Reproduce every one of the rows below word for word, without leaving anything out or changing anything.
--------------------------------------------------
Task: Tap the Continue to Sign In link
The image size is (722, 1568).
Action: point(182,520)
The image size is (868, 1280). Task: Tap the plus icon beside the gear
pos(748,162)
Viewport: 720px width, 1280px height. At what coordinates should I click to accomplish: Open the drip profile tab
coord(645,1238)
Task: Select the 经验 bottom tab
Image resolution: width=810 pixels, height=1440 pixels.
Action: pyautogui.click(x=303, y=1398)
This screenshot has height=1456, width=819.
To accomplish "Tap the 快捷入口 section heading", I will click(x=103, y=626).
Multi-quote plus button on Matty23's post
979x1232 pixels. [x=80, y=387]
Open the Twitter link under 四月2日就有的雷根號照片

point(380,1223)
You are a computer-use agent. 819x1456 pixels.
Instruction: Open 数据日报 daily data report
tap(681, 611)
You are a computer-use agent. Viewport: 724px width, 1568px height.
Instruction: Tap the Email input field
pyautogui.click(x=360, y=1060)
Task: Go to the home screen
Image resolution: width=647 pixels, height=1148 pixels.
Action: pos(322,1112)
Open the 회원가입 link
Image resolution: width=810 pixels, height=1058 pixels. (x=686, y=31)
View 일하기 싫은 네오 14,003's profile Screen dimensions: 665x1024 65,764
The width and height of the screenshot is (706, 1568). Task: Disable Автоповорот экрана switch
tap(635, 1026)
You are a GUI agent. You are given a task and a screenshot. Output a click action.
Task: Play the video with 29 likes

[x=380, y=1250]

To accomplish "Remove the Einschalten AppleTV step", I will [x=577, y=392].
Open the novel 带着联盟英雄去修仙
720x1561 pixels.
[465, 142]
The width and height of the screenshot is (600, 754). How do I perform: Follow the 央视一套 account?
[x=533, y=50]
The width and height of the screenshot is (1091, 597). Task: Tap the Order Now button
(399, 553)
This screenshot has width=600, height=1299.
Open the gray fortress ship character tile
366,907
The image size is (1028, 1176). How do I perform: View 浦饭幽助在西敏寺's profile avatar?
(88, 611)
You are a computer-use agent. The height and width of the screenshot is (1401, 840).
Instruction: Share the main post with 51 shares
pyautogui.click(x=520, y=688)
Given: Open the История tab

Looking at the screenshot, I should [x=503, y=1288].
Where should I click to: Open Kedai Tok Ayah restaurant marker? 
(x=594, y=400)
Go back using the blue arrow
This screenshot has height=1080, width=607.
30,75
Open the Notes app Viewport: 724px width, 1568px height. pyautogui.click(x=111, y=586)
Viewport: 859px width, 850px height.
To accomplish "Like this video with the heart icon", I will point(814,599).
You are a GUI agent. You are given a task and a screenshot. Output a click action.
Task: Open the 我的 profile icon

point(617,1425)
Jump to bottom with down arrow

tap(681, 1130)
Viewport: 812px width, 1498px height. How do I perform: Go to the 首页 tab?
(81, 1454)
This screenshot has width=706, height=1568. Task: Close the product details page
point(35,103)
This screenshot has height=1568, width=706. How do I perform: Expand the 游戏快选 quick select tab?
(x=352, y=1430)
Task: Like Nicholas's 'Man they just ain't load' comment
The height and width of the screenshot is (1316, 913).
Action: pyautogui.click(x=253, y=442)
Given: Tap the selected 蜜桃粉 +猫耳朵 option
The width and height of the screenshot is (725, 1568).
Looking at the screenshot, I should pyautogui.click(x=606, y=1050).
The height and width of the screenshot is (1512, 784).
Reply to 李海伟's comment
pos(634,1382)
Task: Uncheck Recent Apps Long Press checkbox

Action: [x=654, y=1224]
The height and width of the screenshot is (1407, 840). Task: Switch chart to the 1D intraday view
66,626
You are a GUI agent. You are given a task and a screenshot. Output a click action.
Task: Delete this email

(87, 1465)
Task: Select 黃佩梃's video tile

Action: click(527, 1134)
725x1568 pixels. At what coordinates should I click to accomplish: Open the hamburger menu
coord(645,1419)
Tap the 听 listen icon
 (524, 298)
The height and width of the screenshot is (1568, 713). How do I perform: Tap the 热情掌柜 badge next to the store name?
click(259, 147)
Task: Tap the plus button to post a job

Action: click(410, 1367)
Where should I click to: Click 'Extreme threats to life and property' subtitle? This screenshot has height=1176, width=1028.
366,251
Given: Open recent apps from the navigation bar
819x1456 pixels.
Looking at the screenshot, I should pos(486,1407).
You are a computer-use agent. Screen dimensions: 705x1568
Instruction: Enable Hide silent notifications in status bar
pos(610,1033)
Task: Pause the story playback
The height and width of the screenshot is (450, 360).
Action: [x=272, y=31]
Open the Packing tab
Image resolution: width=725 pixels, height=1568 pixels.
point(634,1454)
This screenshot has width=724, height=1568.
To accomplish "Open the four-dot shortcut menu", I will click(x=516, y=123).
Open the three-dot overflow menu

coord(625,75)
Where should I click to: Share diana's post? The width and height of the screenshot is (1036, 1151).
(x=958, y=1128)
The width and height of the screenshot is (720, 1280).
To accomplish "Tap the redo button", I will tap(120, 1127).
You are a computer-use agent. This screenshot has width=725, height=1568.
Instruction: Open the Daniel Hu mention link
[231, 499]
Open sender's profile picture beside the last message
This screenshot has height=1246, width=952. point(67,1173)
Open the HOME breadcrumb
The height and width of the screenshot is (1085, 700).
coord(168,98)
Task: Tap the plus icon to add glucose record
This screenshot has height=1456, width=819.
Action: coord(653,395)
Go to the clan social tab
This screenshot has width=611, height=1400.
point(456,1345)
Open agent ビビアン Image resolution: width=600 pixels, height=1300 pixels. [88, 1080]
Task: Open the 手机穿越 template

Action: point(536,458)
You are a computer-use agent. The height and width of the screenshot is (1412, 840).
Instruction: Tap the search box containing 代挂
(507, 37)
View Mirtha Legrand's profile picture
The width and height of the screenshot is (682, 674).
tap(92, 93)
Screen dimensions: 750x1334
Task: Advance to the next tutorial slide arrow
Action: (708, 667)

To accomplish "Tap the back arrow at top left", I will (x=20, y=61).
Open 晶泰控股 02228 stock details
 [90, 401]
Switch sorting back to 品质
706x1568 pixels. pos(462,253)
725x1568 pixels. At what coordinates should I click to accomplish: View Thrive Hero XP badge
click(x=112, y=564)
--------------------------------------------------
## [OUTPUT FOR THIS EXERCISE]
Task: Tap the Continue to Sign In link
The image size is (722, 1568).
Action: point(182,520)
The image size is (868, 1280). Task: Tap the plus icon beside the gear
pos(748,162)
Viewport: 720px width, 1280px height. At what coordinates should I click to accomplish: Open the drip profile tab
coord(645,1238)
Task: Select the 经验 bottom tab
Image resolution: width=810 pixels, height=1440 pixels.
Action: pyautogui.click(x=303, y=1398)
This screenshot has height=1456, width=819.
To accomplish "Tap the 快捷入口 section heading", I will click(x=103, y=626).
Multi-quote plus button on Matty23's post
979x1232 pixels. [x=80, y=387]
Open the Twitter link under 四月2日就有的雷根號照片

point(380,1223)
You are a computer-use agent. 819x1456 pixels.
Instruction: Open 数据日报 daily data report
tap(681, 611)
You are a computer-use agent. Viewport: 724px width, 1568px height.
Instruction: Tap the Email input field
pyautogui.click(x=360, y=1060)
Task: Go to the home screen
Image resolution: width=647 pixels, height=1148 pixels.
Action: pos(322,1112)
Open the 회원가입 link
Image resolution: width=810 pixels, height=1058 pixels. (x=686, y=31)
View 일하기 싫은 네오 14,003's profile Screen dimensions: 665x1024 65,764
The width and height of the screenshot is (706, 1568). Task: Disable Автоповорот экрана switch
tap(635, 1026)
You are a GUI agent. You are given a task and a screenshot. Output a click action.
Task: Play the video with 29 likes

[x=380, y=1250]

To accomplish "Remove the Einschalten AppleTV step", I will [x=577, y=392].
Open the novel 带着联盟英雄去修仙
720x1561 pixels.
[465, 142]
The width and height of the screenshot is (600, 754). How do I perform: Follow the 央视一套 account?
[x=533, y=50]
The width and height of the screenshot is (1091, 597). Task: Tap the Order Now button
(399, 553)
This screenshot has width=600, height=1299.
Open the gray fortress ship character tile
366,907
The image size is (1028, 1176). How do I perform: View 浦饭幽助在西敏寺's profile avatar?
(88, 611)
You are a computer-use agent. The height and width of the screenshot is (1401, 840).
Instruction: Share the main post with 51 shares
pyautogui.click(x=520, y=688)
Given: Open the История tab

Looking at the screenshot, I should [x=503, y=1288].
Where should I click to: Open Kedai Tok Ayah restaurant marker? 
(x=594, y=400)
Go back using the blue arrow
This screenshot has height=1080, width=607.
30,75
Open the Notes app Viewport: 724px width, 1568px height. pyautogui.click(x=111, y=586)
Viewport: 859px width, 850px height.
To accomplish "Like this video with the heart icon", I will point(814,599).
You are a GUI agent. You are given a task and a screenshot. Output a click action.
Task: Open the 我的 profile icon

point(617,1425)
Jump to bottom with down arrow

tap(681, 1130)
Viewport: 812px width, 1498px height. How do I perform: Go to the 首页 tab?
(81, 1454)
This screenshot has width=706, height=1568. Task: Close the product details page
point(35,103)
This screenshot has height=1568, width=706. How do I perform: Expand the 游戏快选 quick select tab?
(x=352, y=1430)
Task: Like Nicholas's 'Man they just ain't load' comment
The height and width of the screenshot is (1316, 913).
Action: pyautogui.click(x=253, y=442)
Given: Tap the selected 蜜桃粉 +猫耳朵 option
The width and height of the screenshot is (725, 1568).
Looking at the screenshot, I should pyautogui.click(x=606, y=1050).
The height and width of the screenshot is (1512, 784).
Reply to 李海伟's comment
pos(634,1382)
Task: Uncheck Recent Apps Long Press checkbox

Action: [x=654, y=1224]
The height and width of the screenshot is (1407, 840). Task: Switch chart to the 1D intraday view
66,626
You are a GUI agent. You are given a task and a screenshot. Output a click action.
Task: Delete this email

(87, 1465)
Task: Select 黃佩梃's video tile

Action: click(527, 1134)
725x1568 pixels. At what coordinates should I click to accomplish: Open the hamburger menu
coord(645,1419)
Tap the 听 listen icon
 (524, 298)
The height and width of the screenshot is (1568, 713). How do I perform: Tap the 热情掌柜 badge next to the store name?
click(259, 147)
Task: Tap the plus button to post a job

Action: click(410, 1367)
Where should I click to: Click 'Extreme threats to life and property' subtitle? This screenshot has height=1176, width=1028.
366,251
Given: Open recent apps from the navigation bar
819x1456 pixels.
Looking at the screenshot, I should pos(486,1407).
You are a computer-use agent. Screen dimensions: 705x1568
Instruction: Enable Hide silent notifications in status bar
pos(610,1033)
Task: Pause the story playback
The height and width of the screenshot is (450, 360).
Action: [x=272, y=31]
Open the Packing tab
Image resolution: width=725 pixels, height=1568 pixels.
point(634,1454)
This screenshot has width=724, height=1568.
To accomplish "Open the four-dot shortcut menu", I will click(x=516, y=123).
Open the three-dot overflow menu

coord(625,75)
Where should I click to: Share diana's post? The width and height of the screenshot is (1036, 1151).
(x=958, y=1128)
The width and height of the screenshot is (720, 1280).
To accomplish "Tap the redo button", I will tap(120, 1127).
You are a computer-use agent. This screenshot has width=725, height=1568.
Instruction: Open the Daniel Hu mention link
[231, 499]
Open sender's profile picture beside the last message
This screenshot has height=1246, width=952. point(67,1173)
Open the HOME breadcrumb
The height and width of the screenshot is (1085, 700).
coord(168,98)
Task: Tap the plus icon to add glucose record
This screenshot has height=1456, width=819.
Action: coord(653,395)
Go to the clan social tab
This screenshot has width=611, height=1400.
point(456,1345)
Open agent ビビアン Image resolution: width=600 pixels, height=1300 pixels. [88, 1080]
Task: Open the 手机穿越 template

Action: point(536,458)
You are a computer-use agent. The height and width of the screenshot is (1412, 840).
Instruction: Tap the search box containing 代挂
(507, 37)
View Mirtha Legrand's profile picture
The width and height of the screenshot is (682, 674).
tap(92, 93)
Screen dimensions: 750x1334
Task: Advance to the next tutorial slide arrow
Action: (708, 667)

To accomplish "Tap the back arrow at top left", I will (x=20, y=61).
Open 晶泰控股 02228 stock details
 [90, 401]
Switch sorting back to 品质
706x1568 pixels. pos(462,253)
725x1568 pixels. At what coordinates should I click to accomplish: View Thrive Hero XP badge
click(x=112, y=564)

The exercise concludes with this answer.